Неужели полковнику никогда не рассказывали о таких, как Майкл? Возможно ли, что никто наподобие этого сержанта ему не встречался? Судя по всему, нет, либо он так хотел ее задеть, что ухватился за соломинку. Чертов Чинстреп! Глупо было так кипятиться. Напротив, его стоило пожалеть: как-никак база номер пятнадцать далеко не Маккуори-стрит, а полковник еще не впал в старческое слабоумие. Он весьма недурен собой, и, должно быть, в нем под щегольской армейской формой бурлили те же желания, что и у других мужчин. Ходили слухи, будто он уже многие месяцы крутит роман с хирургической сестрой Хедер Конноли. Что ж, большинство офицеров-медиков позволяли себе здесь легкие шалости: а с кем еще развлекаться на пятнадцатой базе, как не с медсестрами? – так что удачи полковнику Доналдсону.

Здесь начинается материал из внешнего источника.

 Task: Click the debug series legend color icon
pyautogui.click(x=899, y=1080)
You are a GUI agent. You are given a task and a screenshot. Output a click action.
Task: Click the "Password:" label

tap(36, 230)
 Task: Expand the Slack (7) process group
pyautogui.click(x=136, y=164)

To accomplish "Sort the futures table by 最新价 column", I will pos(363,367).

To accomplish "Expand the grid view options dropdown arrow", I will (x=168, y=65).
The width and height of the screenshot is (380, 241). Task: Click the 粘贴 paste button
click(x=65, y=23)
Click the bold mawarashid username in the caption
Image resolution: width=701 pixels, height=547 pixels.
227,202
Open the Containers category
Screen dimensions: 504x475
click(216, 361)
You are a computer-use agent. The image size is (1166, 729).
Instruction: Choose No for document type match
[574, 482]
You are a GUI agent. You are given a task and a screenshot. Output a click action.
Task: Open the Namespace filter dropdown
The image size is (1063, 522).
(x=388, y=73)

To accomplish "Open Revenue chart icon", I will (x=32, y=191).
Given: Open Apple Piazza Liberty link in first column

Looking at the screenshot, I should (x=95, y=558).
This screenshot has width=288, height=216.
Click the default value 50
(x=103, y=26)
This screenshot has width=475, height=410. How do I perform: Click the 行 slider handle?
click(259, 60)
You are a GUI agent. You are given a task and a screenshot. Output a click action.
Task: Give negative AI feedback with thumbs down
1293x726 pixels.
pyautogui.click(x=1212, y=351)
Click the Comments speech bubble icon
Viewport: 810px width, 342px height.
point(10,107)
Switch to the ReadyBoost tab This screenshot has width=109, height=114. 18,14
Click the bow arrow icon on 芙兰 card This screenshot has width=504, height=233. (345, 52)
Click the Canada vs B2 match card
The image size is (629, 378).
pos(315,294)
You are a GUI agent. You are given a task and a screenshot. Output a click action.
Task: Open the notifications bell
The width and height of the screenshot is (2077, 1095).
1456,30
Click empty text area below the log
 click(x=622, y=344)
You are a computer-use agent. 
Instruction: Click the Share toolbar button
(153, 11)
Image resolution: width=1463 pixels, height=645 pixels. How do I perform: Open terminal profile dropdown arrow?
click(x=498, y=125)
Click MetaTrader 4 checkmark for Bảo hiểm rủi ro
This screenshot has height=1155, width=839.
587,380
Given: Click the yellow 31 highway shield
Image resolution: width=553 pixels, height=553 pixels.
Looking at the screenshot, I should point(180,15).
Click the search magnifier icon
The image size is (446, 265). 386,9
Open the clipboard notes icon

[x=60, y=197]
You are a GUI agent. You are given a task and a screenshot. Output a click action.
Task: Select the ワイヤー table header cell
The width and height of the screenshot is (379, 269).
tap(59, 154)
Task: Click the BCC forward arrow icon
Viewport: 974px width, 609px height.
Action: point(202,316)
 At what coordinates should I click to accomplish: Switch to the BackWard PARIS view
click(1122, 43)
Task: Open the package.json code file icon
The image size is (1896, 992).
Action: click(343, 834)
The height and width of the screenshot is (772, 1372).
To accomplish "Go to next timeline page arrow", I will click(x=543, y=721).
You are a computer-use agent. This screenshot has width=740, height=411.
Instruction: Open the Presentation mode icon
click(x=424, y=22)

Карандаш упал на пол по другую сторону стола и закатился под край вытертого ковра, так что Онор пришлось опуститься на корточки, чтобы до него дотянуться. Усевшись наконец в кресло, она подумала: интересно, о чем может говорить с полковником Хедер Конноли? Ведь они, наверное, о чем-то разговаривают. Невозможно ведь все время, каждую минуту предаваться любви. До войны практикующий невролог Уоллес Доналдсон живо интересовался малоизвестными заболеваниями позвоночника и спинного мозга с длинными, совершенно непроизносимыми названиями, которые вдобавок писались через дефис. Возможно, о них он и беседовал с сестрой Конноли, а заодно жаловался, что редкие заболевания позвоночника не встретишь в госпитале, где врачам приходится иметь дело со спинами, грубо, ужасно, непоправимо изуродованными пулями или шрапнелью. А может, он рассказывал любовнице о своей жене, хранительнице домашнего очага, что ждала его где-нибудь в пригородах Сиднея? Мужчины обычно охотно говорят о своих женах и совершенно не сомневаются, что их жены и любовницы стали бы близкими подругами, если бы позволила общественная мораль. Ну разумеется. Думать иначе значило бы заподозрить, что они ошибались и в своих суждениях, и в выборе женщин.